» SOURCE TEXT
• • • • •

Let’s not make those St. Patrick’s day plans too early. They may change the date.

Our city is well noted for the way it uses/abuses its Irish heritage and for its celebration/carousing on St. Patrick’s Day.

Noted in a posting from Joe Kimball on Minnpost: The pope has moved St. Patrick’s Day to March 15th because March 17th comes during Holy Week.

I’m not Catholic but I assume that it is within the pope’s realm of authority to move holy days, but I wonder why one would move a holy day out of a holy week. But what authority does the pope have on when non-Catholics celebrate anything. [For that matter, the pope’s lack of real authority on Catholics is made evident every day as dissidents assault his teaching on birth control, abortion, war and peace, capital punishment, and other things.]

The authorities in charge of our local parade have deferred to His Holiness. The parade will occur on the Ides of March. [Somehow the idea of some kind of cross-promotion here has to be come up, but I don’t have any real ideas yet. Brutus wasn't Irish, but maybe we can do something.]

But won’t the real celebrators just find this an excuse to make the whole thing a three-day spree?

And if Monday the 17th is in Holy Week, so is Wednesday the 19th. So do we move St. Joseph’s Day too? And if we do who tells the swallows to change their Capistrano plans?

4 comments:

Timothy said...

>" I wonder why one would move a holy day out of a holy week."

St Patrick's Day is not a Holy Day, but it is a feast day for the popular saint. The feast will be celebrated outside of Holy Week due to the somber, penitential nature of Holy Week. Catholics also do not hold large lavish weddings during the Lenten season either and for the same reasoning.

>"But what authority does the pope have on when non-Catholics celebrate anything."

The Pope has authority over all baptised Western Christians regardless of whether that authority is recognized (Matthew 16:16-19, Isaiah 22:22). But I would ask the question: Why are non-Catholics following the Catholic liturgical calendar and celebrating a Catholic saint in the first place? Is that not bizarre?

>"the pope’s lack of real authority on Catholics is made evident every day as dissidents assault his teaching on birth control,"

Right... and the the police lack real authority as made evident every day as dissidents speed, run redlights, rob banks, etc. You may have confused authority with obediance.

As you seem unfamiliar with Holy Week, you might consider attending the services on Thursday, Friday and Saturday evenings. You are most welcome to attend.We merely ask that you be respectful and refrain from communion.

God bless...

+Timothy

R Sammons said...

Thank you. Timothy, for noting that holy days and feast days are lnot the same. I had never made the distinction.

I really don’t want to use this forum to go into detailed discussion of theology or religion, not that I am against either, but I doubt if many of the dozen or two who look here would be all that interested and long before I dropped out of one of the theological seminaries of our region, I had figured out that some people have questions are certain that there are no answers [or that nobody else could possibly have them] and others have answers, but wonder why anybody has questions.

So I will just add a few observations.

March 17 is always during Lent.

I also have wondered why Protestants and other people of other [or no] faiths celebrate St. Patrick’s Day and often have celebrated in ways that do not seem particularly religious or even somber. When I grew up a Protestant in a Catholic neighborhood in another state, a neighborhood in which the Irish were not the prevailing ethnicity, St. Patrick’s Day was just a day when some kids wore green to school. On St. Joseph’s Day many of them and some others wore red.

• • • • •

» DATASET SECTION
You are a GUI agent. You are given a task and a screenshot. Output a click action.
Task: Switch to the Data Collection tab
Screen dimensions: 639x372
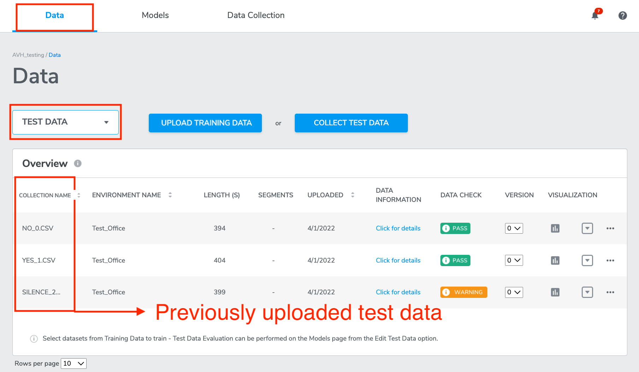point(256,15)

• • • • •

» PROBLEM
Answer these from the St. Patrick's Day post:
1. To what date has the pope moved St. Patrick's Day?
2. According to Timothy, why will the feast be celebrated outside Holy Week?
3. In R Sammons's childhood neighborhood, what color did many kids wear on St. Joseph's Day?
The data is separate material and has nothing to do with the St. Patrick's Day post.

» FULL RESPONSE
1. March 15th.
2. Because of the somber, penitential nature of Holy Week.
3. Red.